AS after a long and deep night we first discern the white light of dawn, to which the rosy aurora succeeds, ushering in the resplendent sun, even so, after the long and dismal night of error and corruption in the Gentile world, Joseph appeared, like the early dawn, and after Joseph came Mary, who is the celestial aurora of whom was born Jesus, the true and eternal Sun of Justice. Thus as the dawn precedes the aurora, and the aurora the sun, so Joseph preceded Mary, and Mary Jesus.

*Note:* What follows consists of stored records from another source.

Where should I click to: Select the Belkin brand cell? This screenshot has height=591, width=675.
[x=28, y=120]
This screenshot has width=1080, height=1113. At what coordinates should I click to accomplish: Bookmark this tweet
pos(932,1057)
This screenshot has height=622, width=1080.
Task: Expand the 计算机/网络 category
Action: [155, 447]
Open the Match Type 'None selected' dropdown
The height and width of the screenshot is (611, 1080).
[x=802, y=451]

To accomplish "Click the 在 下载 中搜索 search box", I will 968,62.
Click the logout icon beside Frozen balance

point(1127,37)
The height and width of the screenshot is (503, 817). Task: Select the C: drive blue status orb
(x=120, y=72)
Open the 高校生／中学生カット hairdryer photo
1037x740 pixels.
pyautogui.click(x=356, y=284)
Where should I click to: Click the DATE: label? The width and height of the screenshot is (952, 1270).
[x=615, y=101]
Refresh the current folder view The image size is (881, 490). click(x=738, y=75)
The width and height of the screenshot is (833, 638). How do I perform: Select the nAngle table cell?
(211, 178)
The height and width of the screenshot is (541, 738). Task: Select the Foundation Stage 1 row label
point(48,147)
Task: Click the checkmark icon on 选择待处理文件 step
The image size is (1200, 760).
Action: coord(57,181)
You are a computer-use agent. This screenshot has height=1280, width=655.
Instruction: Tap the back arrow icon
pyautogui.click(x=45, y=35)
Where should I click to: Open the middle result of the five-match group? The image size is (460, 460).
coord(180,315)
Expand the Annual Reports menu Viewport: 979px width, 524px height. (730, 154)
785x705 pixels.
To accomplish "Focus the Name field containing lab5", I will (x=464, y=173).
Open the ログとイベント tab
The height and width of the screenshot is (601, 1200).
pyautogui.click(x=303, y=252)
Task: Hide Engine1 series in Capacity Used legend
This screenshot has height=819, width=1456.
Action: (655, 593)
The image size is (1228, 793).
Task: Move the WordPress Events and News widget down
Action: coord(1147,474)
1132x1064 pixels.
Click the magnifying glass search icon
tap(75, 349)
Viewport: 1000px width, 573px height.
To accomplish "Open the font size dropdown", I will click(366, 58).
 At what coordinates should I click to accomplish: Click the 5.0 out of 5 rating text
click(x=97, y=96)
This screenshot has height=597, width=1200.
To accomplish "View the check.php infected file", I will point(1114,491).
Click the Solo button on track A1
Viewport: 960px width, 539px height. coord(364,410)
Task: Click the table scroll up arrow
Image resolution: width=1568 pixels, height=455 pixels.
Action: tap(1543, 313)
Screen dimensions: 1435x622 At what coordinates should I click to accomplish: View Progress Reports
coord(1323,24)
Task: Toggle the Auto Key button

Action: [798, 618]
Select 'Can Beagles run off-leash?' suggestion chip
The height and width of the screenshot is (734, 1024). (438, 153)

And truly Jesus, the eternal refulgent Sun of Justice, came to illuminate the world, immersed in the thick darkness of false belief and sin, with the light of His doctrines, His examples, and His miracles. "That was the true light," says the Evangelist, "which enlighteneth every man that cometh into this world."1 But before He arose, appeared the glowing and pure aurora, whose roseate light rejoiced heaven and earth, that is, Mary, who in Scripture is compared thereto: "quasi aurora nurgens—as the morning rising "2—and this beautiful aurora was to be preceded by the white light of dawn, giving presage to men that the joyful day was at hand; and this was Joseph. Wherefore it was with reason said that this blessed Triad on earth marks the confines between the ancient law and the beginning of the new, even as the dawn, the aurora, and the sunrise mark the passage from night to day. Of the Blessed Virgin St. Thomas Aquinas says that she formed the transition from the Old to the New Law, as the aurora forms the confine between night and day; and of St. Joseph Isolano writes that he stood midway between the Synagogue and the Church, announcing the close of the one and the commencement of the other.3 Whence we may argue that Joseph in point of time was the first sign of light, the first ray which shone upon the earth to give notice that the aurora was about to arise, from which was to emanate that longed-for Sun which was to dispel all darkness and bring in eternal day. Thus Joseph was the herald of Mary and Jesus; and he may be regarded as standing between the Old and the New Covenant. But to which does he belong? Does he belong to the Synagogue or does he belong to the Church?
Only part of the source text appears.